YOU ARE HERE: LAT HomeCollections


Election Ordered to Resolve Long Beach Council Race

October 06, 1994|JOHN POPE

A Superior Court judge has ordered a special election in Long Beach to resolve a seesaw City Council race in which the apparent loser emerged with a two-vote victory in June after several uncounted ballots were discovered during a recount.

Mike Donelon, a contractor who was declared the winner, will step down, leaving the seat vacant until the special election determines whether he or community activist Tonia Reyes Uranga should represent the city's 7th Council District.

The City Council will decide Tuesday on the election date, which by law must be in late January or early February, attorneys said.

It is the first time that an election has been voided in the city, officials said.

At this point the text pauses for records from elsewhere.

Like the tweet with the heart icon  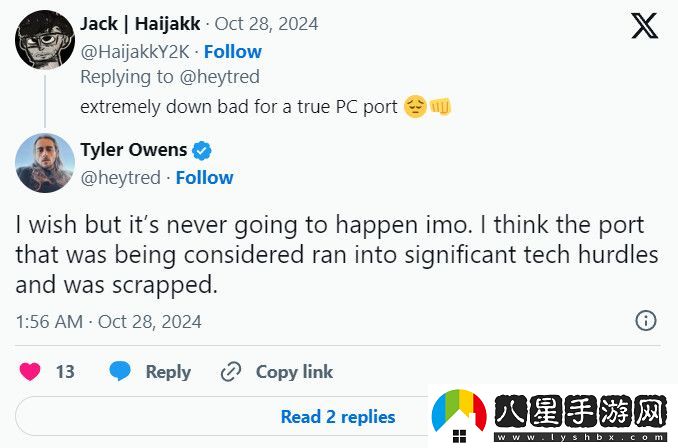(x=30, y=371)
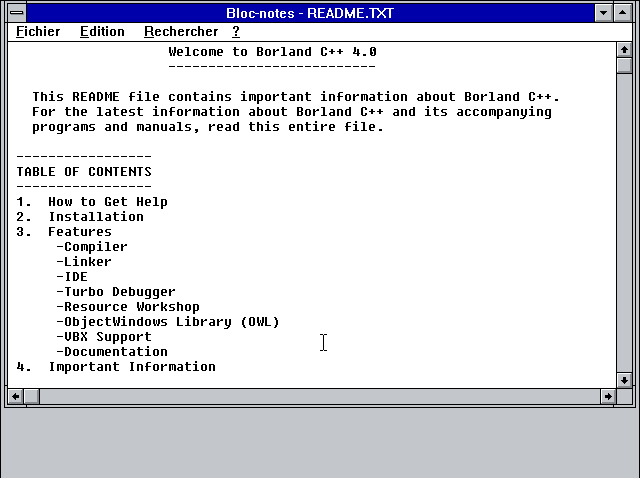The image size is (640, 478).
Task: Click the horizontal scrollbar thumb box
Action: click(33, 397)
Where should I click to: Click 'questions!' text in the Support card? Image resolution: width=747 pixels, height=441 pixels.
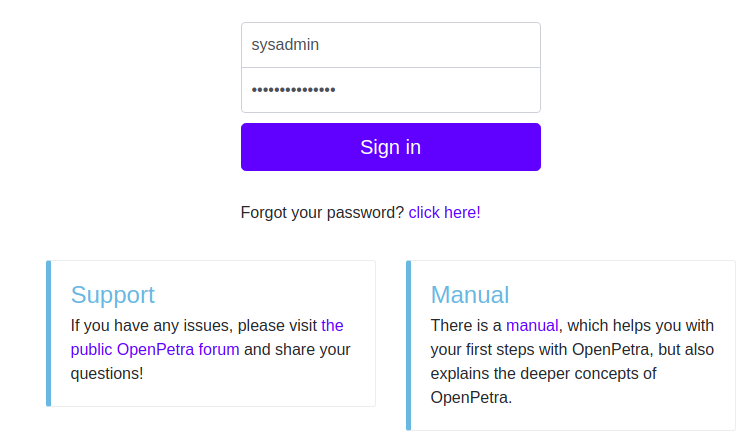107,373
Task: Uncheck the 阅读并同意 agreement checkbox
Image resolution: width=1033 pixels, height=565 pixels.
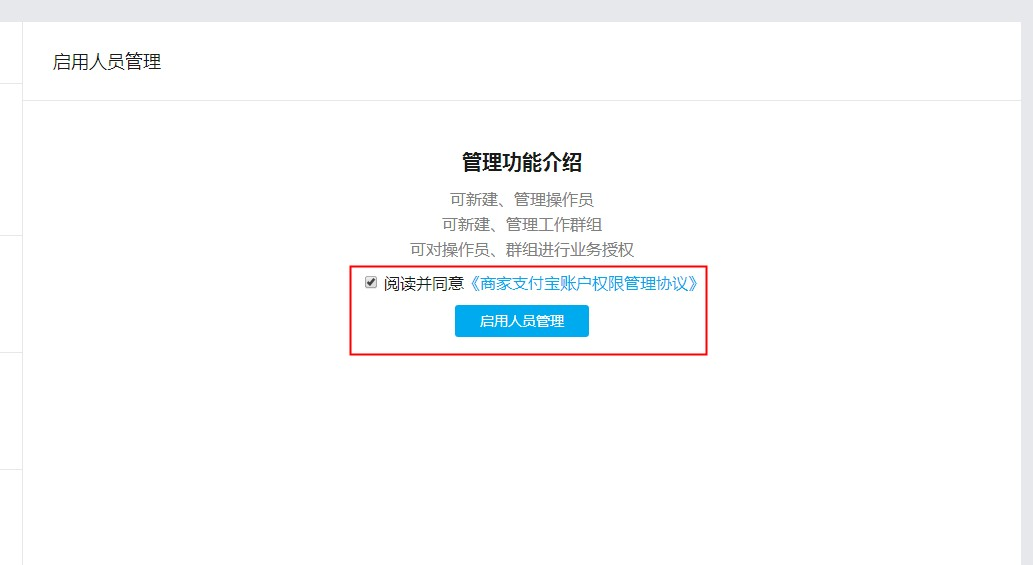Action: [371, 282]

"This is certainly a victory, not just for me but for the voters," said Uranga, who filed the lawsuit challenging the outcome. "This was a fight for truth in the election process."

As part of the agreement, Long Beach officials acknowledged that the city clerk's office made errors on election night, including mistakenly allowing some improper votes to be tallied, said Assistant City Atty. Robert E. Shannon. Therefore, he said, the city will pay the candidates' legal fees as well as the expense of a special election, expected to be about $65,000.

"The fact that we're being forced to have a new election is ludicrous," Donelon said. "The election process, both on the state and local levels, is so flawed that it's easy for improper votes to be counted. I feel I won the election, but illegal votes were cast by unknowing people."

Uranga, former president of the Long Beach Children's Museum, had seemed the victor by a 29-vote margin on election night. But her lead was wiped out during a June 22 recount, when previously uncounted ballots were found.

Uranga challenged Donelon's narrow victory in court, contending among other things that ballots were improperly tallied and improper votes accepted. The case went to trial last week, but Superior Court Judge Judith C. Chirlin halted proceedings Thursday to allow attorneys and the city to try to work out an agreement.

On Wednesday, Chirlin accepted the agreement to schedule a special election. The Long Beach City Council had voted unanimously in closed session Friday to support the new election.